Friday, November 02, 2007

English Teachers Beware

The English-teaching business in Japan has struck a major speed bump, according to the Wall Street Journal. The Journal reports that with the recently-announced bankruptcy of Nova Corporation, Japan's largest private English school, there is now a large group of English teachers and students who are hurting due to the scandal.

Teaching English is one of the best ways for non-Japanese (especially those who have no command of the difficult Japanese language) to make a living in Japan, and Nova was the largest of the many private schools that sprang up to meet the need. But it appears that Nova's business practices were causing problems that eventually landed the company in bankruptcy proceedings. The Journal reports that,
The company, renowned in Japan for the hip-shaking pink bunny in its commercials, had been on a hiring binge, setting up recruitment offices in the U.S. and the United Kingdom and prowling college campuses offering jobs.

Nozomu Sahashi, the company's quirky founder, was fired last week as president and has dropped from sight. Now, worrisome details are trickling out: The 56-year-old executive had quietly moved profits from publicly traded Nova to his private company, a court-appointed administrator alleged at a news conference. The administrators, who are scrambling to find a sponsor to help turn around Nova, showed reporters his lavish office, which has a Jacuzzi, a tea room and a secret bedroom.

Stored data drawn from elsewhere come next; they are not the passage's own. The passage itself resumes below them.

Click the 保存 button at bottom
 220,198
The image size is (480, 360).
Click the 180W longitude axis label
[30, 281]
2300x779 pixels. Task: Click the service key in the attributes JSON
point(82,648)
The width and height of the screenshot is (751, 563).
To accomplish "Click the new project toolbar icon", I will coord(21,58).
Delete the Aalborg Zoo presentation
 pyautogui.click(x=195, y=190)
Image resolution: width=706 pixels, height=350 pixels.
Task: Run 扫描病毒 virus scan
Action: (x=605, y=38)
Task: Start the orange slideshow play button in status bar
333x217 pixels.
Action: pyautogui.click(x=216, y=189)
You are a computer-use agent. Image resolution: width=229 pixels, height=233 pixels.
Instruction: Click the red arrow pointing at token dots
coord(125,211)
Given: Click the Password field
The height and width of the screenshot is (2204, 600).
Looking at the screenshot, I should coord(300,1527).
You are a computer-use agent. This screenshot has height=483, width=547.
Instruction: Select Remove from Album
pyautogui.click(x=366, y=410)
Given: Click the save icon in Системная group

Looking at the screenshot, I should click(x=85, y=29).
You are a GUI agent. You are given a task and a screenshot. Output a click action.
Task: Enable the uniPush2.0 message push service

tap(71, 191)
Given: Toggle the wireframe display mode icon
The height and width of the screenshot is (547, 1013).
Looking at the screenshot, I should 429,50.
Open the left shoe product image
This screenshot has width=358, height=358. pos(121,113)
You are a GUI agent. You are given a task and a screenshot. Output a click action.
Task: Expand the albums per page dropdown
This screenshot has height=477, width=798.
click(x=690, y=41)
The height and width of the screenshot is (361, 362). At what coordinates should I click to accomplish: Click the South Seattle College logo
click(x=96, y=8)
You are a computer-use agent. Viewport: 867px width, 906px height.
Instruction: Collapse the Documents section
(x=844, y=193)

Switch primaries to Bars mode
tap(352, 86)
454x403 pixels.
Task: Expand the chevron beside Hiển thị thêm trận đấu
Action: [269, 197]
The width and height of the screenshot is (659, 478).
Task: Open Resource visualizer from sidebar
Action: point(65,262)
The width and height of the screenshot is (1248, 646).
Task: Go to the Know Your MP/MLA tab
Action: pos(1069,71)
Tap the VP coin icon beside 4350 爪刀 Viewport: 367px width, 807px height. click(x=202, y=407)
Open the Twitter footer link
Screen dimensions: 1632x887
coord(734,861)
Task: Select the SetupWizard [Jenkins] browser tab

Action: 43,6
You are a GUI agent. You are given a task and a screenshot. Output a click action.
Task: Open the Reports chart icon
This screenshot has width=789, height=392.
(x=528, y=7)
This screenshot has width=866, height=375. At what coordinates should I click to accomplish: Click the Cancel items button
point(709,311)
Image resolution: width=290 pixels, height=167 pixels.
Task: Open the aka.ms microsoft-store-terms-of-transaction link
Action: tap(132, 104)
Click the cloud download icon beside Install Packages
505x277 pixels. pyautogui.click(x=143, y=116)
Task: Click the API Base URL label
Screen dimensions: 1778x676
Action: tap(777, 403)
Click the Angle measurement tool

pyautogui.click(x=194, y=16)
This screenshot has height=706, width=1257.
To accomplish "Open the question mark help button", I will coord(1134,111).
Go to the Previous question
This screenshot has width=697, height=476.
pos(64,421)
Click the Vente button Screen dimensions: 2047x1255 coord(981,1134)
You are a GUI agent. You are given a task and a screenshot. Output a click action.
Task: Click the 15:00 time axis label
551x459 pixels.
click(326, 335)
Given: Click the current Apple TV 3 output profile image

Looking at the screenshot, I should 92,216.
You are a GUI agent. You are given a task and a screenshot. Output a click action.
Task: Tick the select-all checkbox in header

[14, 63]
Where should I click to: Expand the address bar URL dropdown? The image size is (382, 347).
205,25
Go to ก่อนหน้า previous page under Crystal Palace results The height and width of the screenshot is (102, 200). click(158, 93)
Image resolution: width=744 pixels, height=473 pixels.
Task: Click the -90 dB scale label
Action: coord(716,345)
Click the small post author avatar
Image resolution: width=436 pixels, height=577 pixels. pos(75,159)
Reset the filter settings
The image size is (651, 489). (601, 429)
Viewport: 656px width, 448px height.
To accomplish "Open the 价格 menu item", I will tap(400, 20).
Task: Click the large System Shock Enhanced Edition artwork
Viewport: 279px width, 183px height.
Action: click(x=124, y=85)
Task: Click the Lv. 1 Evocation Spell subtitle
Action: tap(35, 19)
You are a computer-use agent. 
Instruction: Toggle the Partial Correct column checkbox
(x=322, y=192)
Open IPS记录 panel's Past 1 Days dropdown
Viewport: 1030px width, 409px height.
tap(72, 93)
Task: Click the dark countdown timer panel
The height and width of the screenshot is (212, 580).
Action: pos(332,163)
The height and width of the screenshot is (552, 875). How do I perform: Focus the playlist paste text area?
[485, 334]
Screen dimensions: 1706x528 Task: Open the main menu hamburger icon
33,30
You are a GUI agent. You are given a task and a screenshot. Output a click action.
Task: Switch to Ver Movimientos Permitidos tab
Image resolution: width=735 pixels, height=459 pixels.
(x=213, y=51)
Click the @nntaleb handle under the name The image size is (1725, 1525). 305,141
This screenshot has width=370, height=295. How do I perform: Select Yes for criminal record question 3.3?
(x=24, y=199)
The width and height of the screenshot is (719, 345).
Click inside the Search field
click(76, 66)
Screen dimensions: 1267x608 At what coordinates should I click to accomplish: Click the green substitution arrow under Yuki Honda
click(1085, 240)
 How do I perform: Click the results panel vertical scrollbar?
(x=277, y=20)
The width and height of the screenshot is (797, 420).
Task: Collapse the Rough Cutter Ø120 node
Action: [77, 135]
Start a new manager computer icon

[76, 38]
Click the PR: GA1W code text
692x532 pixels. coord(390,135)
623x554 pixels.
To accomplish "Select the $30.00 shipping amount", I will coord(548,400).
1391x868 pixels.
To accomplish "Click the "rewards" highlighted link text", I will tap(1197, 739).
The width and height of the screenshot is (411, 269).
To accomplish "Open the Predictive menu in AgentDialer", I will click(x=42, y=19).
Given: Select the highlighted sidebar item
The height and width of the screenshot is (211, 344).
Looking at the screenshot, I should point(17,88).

Now, the Nova teachers are jobless and those who have lived from paycheck to paycheck are stuck in Japan. Some have been threatened with eviction from their apartments because Nova, which had provided housing and deducted the rent from teachers' salaries, stopped paying rent months ago. In the past week, 300 Nova teachers have swarmed the usually orderly employment agency office in western Tokyo, called Hello Work, seeking jobs.


I was once an English teacher in Japan. After graduating university over a decade ago, and disgusted with the recession during Clinton's first term (yes, Virginia, unless you worked in Silicon Valley there was a recession), I pulled out my savings and went to Japan. I stayed there for four years, learned the language, and made a lot of good friends. But even when I was there, the market for private English lessons was not what it was during the lavish bubble economy of the late 1980s. I worked for a number of private schools teaching mainly university students and businessmen, and gave private lessons on the side. I never worked for Nova, but I had friends who did, and their descriptions do not surprise me. The pay was low, the hours long and the teacher was utterly dependent on Nova for everything.

This should provide a warning. If you are planning to see a foreign country and think that teaching English is a good way to do it, learn at least enough of the local language to get by before you spend your savings on a plane ticket!